## [Directions]
Find every line in the records below that holds the word "Given", and copy it out.
Extracted material section start
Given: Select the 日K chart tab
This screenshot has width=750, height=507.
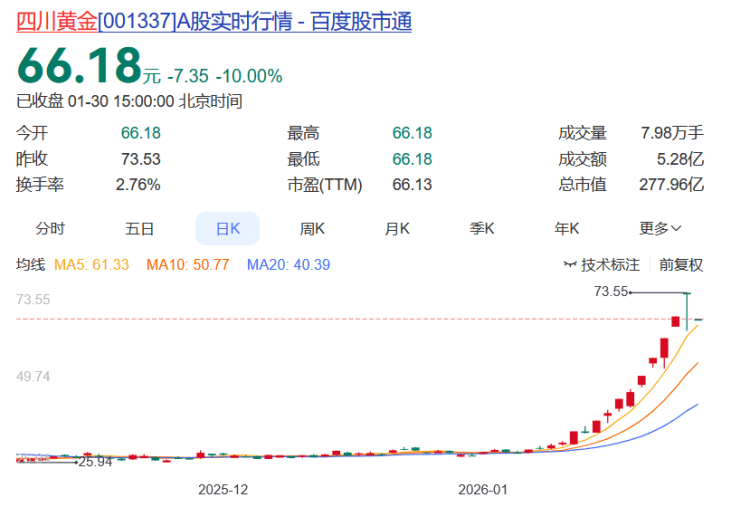Looking at the screenshot, I should coord(228,228).
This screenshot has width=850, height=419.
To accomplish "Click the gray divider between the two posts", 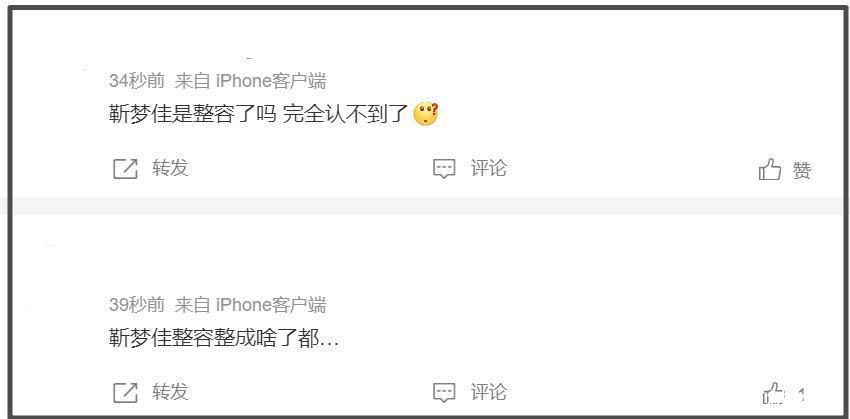I will [x=425, y=207].
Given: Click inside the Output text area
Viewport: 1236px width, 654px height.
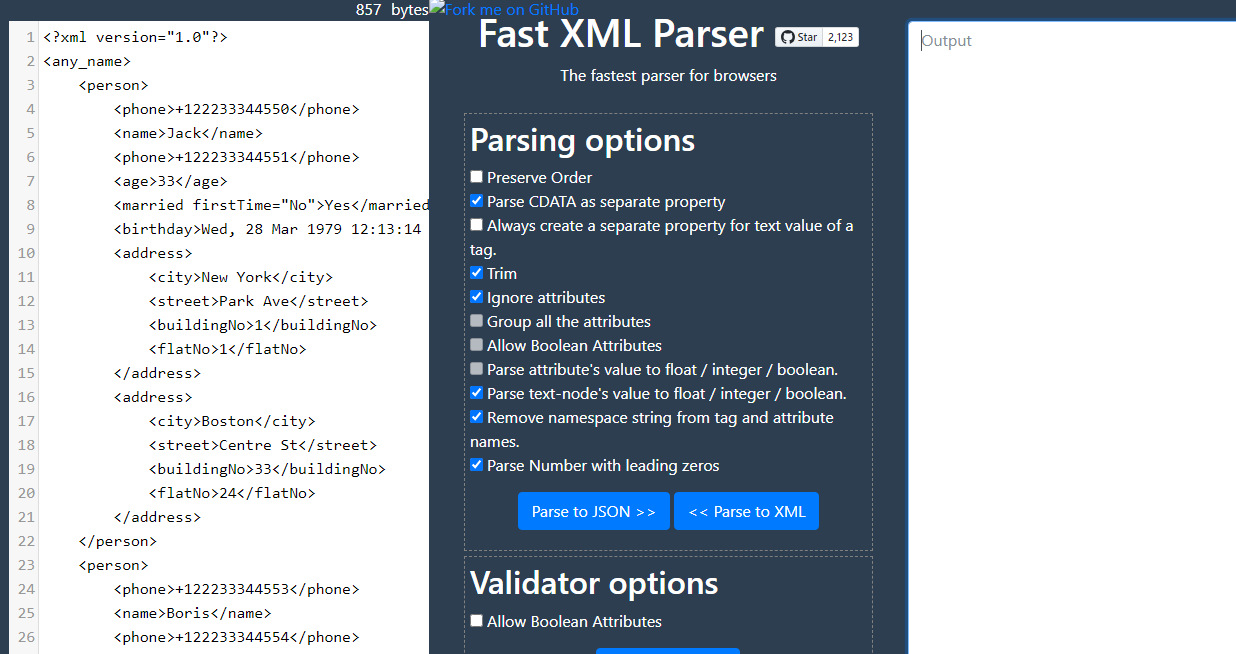Looking at the screenshot, I should click(1070, 300).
Extracted material section end
## [Reply]
Given: Select the 日K chart tab
Given: Click inside the Output text area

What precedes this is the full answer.